While modelling and technical work has been undertaken to assess viable transition pathways, the social sciences have often struggled to rise to this ‘whole-systems’ challenge, particularly when it comes to the question of public engagement with energy.
While there has been no shortage of effort to engage people, current approaches often remain compartmentalised. Research programmes and policy initiatives regularly focus on specific forms of engagement in particular parts of the wider energy system.
Public opinion and deliberative processes focus on ‘social acceptability’ of energy policies and technologies. Behaviour change studies centre on reducing energy demand in the home and workplace. Other initiatives are more interested in supporting forms of community action.
On their own terms these and other engagement efforts can perform quite well. The problem is they do not match up to the system-wide scale of the challenges we face. By thinking simplistically about public engagements in isolation, existing approaches miss the realities of how multiple engagements interact across the energy system. This underplays how we understand, value and can evaluate the success or otherwise of these processes. It also makes little sense from the perspective of publics themselves. We are each engaging with energy-related issues in multiple ways, often simultaneously.

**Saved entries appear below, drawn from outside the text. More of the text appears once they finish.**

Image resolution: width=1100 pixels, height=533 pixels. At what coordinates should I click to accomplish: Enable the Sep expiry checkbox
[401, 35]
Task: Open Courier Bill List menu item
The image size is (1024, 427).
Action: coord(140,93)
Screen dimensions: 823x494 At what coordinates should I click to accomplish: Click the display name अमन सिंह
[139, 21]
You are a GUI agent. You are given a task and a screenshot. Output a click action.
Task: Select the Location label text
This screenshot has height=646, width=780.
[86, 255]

Luckily cutting edge work on societal engagement in the social sciences and humanities is undergoing a ‘systemic turn’. This includes work in social practice theory, deliberative theory and public engagement with science. I lead a UK Energy Research Centre project that is applying these ideas to improve how we think about and enhance public engagement with energy to assist low carbon transitions.

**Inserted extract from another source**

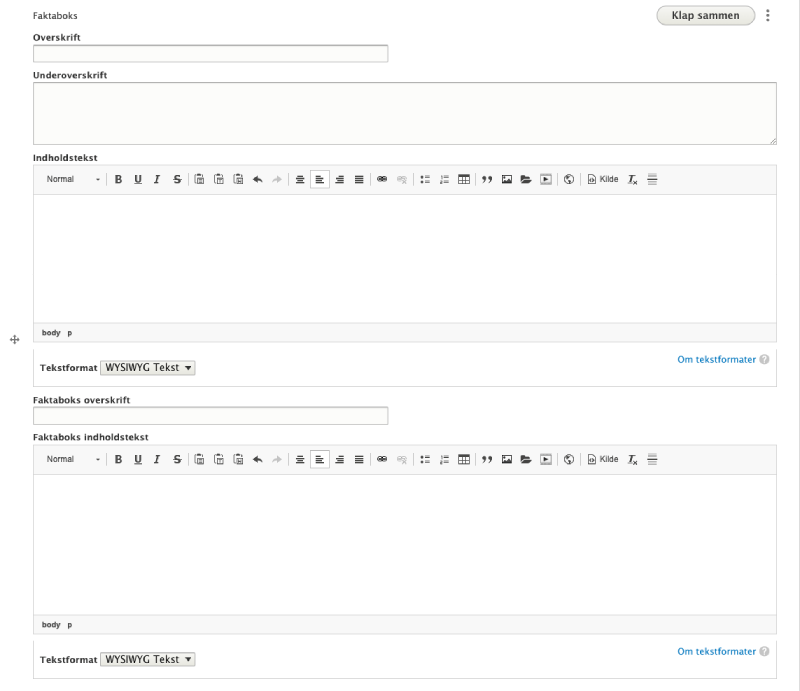Enable justify alignment in Indholdstekst editor
The image size is (800, 691).
359,180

Highlights from the first part of this work, conducted with my colleagues Helen Pallett and Tom Hargraves, are summarised in a new briefing note that we are launching today. It reports on a new approach we have developed to map system-wide public engagements with energy. This systematic mapping has identified and analysed 258 diverse cases of UK public engagement with energy that occurred between 2010-2015.
The briefing note demonstrates how mapping public engagement can provide more comprehensive social intelligence to inform policy developments and social change. It reveals forms of engagement that exist beyond mainstream social acceptance and behavior change approaches, including grassroots forms of innovation and activism, through to new and emerging forms of energy engagement. It reveals broader evidence about public values and concerns that may present barriers to the adoption of energy technologies like fracking and smart meters. And, importantly, it provides new insights into how multiple engagements interact as part of a wider ecology of participation.
Our approach forms one of a number of mapping methods emerging in the social sciences and humanities. These new methods have much to offer energy research and policy. They will play an important role in developing public engagement in the energy field and beyond. They also have the potential to form the basis of new architectures of evidence and policy advice – such as our recommendation to establish a UK observatory of public engagement with energy. This would provide ongoing social intelligence and enhance the capacity of organisations to respond to public values about energy system change.
Mapping existing engagements should not replace the need to create new public engagement opportunities. In fact, the two things must go hand in hand. Our mapping has identified critical energy engagement gaps that have informed a series of experiments in energy participation that we are taking forward in the second part of our UKERC project.
Jason Chilvers is a Reader (Associate Professor), and Chair of the Science, Society and Sustainability (3S) Research Group, in the School of Environmental Sciences at UEA.